Both the bound and the above intuition become sharper if we require that the input tape be one-way as well as read-only: its head cannot go left to re-read lower-order bits. Every non-regular language requires order-of ${\log(n)}$ space by such 1-way machines.

If we write the prime numbers in unary notation—that is, ${\{0^m : m \text{ is prime}\}}$ —then we can prove they cannot be recognized by a machine ${M}$ in ${o(\log m)}$ space. Having the input tape be unary makes the whole computation depend on the configuration of ${M}$ as described above. In consequence, ${L(M)}$ has infinite arithmetic progressions of accepted strings. But by the celebrated theorem of Gustav Dirichlet, each such progression contains infinitely many primes as well as infinitely-many non-primes.

Scaling back from unary to binary seems to scale the space up to linear, so perhaps this result supports the HS conjecture. HS make related observations about log space and the density of the primes in the paper. On the other hand, polynomial time could still be equal to logspace (with two-way input tape), which would make their conjecture wrong.

Another Prime Conjecture

We believe that the HS conjecture is hard, is related to some interesting questions, and could be false. That is, there might be some way to check that a number is prime in ${o(n)}$ space. Proving lower bounds on space remains, after many decades, hopeless.

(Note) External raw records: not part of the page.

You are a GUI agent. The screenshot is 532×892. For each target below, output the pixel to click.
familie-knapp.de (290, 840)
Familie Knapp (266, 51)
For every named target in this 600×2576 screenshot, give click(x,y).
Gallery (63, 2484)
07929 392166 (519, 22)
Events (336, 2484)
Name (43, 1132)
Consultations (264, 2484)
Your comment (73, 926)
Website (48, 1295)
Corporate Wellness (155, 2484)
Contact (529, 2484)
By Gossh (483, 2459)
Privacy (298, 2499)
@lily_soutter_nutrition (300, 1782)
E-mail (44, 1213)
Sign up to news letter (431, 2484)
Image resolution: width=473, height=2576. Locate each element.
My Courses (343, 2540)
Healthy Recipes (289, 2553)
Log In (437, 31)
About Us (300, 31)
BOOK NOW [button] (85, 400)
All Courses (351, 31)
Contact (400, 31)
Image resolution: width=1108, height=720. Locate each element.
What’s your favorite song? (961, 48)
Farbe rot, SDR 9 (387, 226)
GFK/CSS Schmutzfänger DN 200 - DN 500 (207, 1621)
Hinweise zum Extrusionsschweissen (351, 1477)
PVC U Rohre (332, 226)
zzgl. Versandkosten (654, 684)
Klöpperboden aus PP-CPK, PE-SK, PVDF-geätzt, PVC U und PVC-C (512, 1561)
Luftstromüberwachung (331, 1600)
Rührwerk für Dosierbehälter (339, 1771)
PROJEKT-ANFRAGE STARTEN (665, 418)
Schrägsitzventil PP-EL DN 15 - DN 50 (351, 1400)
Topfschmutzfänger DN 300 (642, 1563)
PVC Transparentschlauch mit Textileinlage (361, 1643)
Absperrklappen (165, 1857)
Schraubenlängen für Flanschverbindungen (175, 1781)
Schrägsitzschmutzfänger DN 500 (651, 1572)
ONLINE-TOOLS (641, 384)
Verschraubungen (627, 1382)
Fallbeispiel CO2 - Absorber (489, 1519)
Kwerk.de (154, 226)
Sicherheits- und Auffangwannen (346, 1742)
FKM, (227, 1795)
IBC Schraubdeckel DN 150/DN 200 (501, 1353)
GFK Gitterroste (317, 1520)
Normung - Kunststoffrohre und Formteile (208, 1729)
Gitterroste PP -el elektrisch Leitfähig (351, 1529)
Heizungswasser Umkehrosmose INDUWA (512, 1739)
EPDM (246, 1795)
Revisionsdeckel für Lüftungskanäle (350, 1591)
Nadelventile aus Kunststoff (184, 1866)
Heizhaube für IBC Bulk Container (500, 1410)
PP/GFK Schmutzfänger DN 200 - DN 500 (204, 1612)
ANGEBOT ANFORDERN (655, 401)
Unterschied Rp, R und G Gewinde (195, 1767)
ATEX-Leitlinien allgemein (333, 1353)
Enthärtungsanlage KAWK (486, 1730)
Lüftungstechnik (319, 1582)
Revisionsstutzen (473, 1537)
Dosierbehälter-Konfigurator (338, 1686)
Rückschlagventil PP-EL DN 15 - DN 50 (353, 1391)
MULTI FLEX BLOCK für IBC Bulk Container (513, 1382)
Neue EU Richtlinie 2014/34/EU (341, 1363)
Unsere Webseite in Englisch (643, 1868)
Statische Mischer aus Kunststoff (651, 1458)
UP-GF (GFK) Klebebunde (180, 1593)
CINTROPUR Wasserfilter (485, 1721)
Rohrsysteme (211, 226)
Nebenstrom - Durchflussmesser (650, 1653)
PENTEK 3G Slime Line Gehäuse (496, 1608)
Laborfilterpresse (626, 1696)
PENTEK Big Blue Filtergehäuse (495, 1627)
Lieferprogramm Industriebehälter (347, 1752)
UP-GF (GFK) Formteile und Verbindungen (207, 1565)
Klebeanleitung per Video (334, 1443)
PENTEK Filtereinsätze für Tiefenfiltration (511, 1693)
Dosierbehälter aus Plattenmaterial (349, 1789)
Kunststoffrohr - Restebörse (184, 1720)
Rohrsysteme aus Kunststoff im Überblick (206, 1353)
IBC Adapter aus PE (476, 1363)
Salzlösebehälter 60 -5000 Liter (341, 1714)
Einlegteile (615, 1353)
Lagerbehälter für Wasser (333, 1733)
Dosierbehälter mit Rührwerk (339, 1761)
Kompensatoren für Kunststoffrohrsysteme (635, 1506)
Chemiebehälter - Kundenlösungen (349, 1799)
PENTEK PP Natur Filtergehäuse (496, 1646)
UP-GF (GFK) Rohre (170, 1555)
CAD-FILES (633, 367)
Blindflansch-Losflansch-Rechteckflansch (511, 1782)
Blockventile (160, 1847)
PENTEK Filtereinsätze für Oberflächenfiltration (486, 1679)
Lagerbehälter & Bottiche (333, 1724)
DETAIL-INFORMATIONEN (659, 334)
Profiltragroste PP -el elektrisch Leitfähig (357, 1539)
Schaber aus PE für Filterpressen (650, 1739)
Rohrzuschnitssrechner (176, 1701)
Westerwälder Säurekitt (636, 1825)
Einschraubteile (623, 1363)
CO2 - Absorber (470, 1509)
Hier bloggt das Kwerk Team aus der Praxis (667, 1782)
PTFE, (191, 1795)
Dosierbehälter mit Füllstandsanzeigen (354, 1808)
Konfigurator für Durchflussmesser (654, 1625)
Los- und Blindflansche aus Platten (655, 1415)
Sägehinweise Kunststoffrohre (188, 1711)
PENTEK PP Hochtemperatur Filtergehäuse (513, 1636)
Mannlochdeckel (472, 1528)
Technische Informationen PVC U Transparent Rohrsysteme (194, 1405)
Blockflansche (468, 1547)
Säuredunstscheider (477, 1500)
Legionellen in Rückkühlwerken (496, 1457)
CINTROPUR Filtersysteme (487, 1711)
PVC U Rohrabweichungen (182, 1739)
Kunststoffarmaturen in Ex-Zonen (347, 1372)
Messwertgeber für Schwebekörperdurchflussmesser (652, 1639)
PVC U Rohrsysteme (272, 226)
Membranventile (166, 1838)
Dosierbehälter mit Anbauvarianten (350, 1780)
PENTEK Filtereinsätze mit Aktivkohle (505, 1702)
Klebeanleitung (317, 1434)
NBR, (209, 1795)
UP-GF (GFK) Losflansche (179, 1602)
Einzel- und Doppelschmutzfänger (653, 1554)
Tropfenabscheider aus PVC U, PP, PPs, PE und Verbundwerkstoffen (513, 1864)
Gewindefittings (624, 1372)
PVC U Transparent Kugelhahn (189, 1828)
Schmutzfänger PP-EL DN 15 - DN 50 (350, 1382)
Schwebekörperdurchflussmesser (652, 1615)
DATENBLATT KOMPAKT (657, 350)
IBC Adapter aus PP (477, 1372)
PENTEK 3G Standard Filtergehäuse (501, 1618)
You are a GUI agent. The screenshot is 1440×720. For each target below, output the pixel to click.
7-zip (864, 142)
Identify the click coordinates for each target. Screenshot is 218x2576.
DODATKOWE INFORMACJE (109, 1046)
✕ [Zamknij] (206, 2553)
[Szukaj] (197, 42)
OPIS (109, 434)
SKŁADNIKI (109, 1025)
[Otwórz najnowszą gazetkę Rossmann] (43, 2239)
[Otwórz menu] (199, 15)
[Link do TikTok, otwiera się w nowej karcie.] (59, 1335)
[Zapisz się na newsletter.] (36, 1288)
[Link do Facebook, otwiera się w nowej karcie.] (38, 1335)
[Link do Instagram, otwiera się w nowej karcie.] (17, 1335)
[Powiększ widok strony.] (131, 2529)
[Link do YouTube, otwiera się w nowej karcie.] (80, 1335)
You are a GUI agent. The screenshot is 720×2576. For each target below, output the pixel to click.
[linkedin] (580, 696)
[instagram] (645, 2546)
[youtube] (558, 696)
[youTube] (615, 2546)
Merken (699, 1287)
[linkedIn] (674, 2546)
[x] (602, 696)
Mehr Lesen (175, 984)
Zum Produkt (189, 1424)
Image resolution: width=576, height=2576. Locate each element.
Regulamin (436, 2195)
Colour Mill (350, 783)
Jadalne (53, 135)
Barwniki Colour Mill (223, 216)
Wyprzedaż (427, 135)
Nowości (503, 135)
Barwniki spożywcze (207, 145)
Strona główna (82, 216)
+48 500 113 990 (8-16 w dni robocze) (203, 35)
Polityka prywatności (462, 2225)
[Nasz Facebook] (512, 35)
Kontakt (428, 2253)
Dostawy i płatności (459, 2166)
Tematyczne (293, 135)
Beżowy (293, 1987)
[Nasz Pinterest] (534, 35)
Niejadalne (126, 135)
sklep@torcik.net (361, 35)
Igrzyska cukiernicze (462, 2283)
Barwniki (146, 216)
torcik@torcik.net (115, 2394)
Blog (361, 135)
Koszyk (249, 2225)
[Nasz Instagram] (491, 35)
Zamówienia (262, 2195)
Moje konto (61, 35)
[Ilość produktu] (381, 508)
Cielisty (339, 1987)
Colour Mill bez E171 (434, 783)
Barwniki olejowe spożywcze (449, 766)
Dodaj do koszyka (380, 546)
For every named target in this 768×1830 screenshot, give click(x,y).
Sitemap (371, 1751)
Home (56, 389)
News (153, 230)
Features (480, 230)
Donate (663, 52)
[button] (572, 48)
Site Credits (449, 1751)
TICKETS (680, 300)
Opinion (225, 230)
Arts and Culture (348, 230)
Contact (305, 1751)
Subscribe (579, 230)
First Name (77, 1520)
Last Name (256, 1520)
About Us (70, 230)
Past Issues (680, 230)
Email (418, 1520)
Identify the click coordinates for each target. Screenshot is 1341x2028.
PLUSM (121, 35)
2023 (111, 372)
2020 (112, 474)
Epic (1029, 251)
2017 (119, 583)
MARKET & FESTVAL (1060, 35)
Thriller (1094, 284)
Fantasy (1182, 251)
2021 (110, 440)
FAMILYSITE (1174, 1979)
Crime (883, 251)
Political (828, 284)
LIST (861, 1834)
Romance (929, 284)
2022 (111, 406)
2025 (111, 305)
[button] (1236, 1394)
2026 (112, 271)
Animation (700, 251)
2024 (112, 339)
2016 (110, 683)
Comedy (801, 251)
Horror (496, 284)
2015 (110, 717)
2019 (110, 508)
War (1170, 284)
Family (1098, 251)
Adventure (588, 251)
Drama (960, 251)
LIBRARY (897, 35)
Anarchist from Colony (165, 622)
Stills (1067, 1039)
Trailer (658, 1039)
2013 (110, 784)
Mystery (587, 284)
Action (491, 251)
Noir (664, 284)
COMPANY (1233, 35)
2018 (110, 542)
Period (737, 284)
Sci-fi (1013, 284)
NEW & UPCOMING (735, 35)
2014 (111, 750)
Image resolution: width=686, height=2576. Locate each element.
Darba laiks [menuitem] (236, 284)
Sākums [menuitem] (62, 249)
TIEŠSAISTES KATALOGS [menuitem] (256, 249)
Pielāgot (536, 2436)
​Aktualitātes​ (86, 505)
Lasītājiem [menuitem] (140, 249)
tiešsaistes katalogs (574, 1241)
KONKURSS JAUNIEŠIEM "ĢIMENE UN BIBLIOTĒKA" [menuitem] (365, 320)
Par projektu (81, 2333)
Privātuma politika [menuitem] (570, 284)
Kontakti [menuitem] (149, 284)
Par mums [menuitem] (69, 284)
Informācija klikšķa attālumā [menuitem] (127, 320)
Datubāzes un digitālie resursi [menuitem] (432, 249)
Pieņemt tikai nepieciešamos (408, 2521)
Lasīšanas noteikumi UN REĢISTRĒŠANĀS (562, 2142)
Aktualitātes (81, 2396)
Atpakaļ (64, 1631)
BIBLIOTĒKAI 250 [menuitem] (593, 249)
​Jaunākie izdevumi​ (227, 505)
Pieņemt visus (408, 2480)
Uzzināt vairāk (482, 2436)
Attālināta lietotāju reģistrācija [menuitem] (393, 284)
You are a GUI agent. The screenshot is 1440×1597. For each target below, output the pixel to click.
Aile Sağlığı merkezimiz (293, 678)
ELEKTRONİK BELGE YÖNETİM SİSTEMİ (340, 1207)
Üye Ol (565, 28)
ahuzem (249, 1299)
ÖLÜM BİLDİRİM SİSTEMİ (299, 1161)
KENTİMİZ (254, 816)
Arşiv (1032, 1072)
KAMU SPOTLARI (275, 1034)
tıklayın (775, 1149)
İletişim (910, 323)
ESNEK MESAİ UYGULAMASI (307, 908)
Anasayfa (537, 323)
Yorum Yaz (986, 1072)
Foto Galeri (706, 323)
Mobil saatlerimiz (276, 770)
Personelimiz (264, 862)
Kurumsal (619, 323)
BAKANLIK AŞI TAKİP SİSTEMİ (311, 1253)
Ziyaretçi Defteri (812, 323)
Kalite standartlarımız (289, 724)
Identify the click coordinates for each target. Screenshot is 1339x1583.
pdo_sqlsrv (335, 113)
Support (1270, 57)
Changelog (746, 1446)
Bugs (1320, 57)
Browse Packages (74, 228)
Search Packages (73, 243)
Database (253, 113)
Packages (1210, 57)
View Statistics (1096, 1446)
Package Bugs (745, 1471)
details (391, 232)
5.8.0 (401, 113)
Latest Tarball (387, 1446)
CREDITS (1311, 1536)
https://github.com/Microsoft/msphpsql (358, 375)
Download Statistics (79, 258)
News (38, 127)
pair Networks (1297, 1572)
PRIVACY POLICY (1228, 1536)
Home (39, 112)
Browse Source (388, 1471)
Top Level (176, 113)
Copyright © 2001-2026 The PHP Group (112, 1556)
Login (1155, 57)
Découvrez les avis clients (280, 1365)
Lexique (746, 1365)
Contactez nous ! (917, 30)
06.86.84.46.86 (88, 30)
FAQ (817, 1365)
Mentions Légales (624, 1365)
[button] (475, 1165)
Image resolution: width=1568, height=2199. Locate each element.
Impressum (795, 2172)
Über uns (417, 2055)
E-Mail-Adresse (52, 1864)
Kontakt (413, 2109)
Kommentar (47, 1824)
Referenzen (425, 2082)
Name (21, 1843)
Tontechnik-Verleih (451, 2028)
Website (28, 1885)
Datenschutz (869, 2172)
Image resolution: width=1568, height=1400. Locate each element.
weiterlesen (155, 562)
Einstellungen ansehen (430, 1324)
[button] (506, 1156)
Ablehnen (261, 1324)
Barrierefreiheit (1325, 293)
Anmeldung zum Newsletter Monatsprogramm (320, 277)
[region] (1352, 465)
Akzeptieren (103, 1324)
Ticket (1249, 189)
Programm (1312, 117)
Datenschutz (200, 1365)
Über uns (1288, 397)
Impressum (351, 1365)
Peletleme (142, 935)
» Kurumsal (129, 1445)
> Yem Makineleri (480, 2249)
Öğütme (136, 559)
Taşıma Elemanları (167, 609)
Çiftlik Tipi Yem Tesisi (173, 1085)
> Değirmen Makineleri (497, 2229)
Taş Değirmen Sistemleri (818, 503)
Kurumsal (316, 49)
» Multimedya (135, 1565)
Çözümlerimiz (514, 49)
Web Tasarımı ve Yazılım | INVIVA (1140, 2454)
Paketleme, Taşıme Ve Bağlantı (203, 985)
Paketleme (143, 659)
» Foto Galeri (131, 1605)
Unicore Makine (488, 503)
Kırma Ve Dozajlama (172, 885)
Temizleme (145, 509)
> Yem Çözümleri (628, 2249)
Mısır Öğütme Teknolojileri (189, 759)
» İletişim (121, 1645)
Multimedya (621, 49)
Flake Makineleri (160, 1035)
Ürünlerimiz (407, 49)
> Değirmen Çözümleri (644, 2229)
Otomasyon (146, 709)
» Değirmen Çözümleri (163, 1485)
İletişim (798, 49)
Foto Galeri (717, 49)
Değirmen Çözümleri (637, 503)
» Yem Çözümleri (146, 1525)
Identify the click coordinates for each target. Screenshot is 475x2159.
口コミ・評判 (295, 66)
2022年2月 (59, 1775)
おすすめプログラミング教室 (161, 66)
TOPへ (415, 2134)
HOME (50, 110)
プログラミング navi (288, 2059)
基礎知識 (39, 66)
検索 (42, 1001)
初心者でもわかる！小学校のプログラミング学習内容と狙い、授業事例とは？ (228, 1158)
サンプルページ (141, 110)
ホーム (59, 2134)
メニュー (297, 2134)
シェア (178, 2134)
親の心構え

Here is a related conjecture. Using the same binary representation as above—where ${1011}$ is 13 and ${10001}$ is 17—Jeffrey Shallit has asked whether we can determine whether a given finite automaton accepts some input so that it is a prime number. We believe it is still open. Let’s assume for the moment that it is true. Then we can solve some open questions in number theory related to primes. This problem unlike the HS is worth some money. For example, the above would pay 50 British pounds—about $66.62.

Jeff points out that if the above is decidable then one can solve the famous problem: Are there any Fermat primes that are not known? Recall a Fermat prime is one of the form

$\displaystyle 2^{2^{\ell}} + 1.$

The largest one known is

$\displaystyle 2^{2^{4}} + 1 = 65,\!537.$

All such primes match the regular expression ${10^*1}$ in binary notation, which is easy for a finite automaton to recognize. This expression matches numbers of the form ${2^k + 1}$ , but as we discussed here, they can be prime only when ${k}$ is a power of ${2}$ .

Open Problems

Why are simple complexity questions about primes so hard? Why indeed?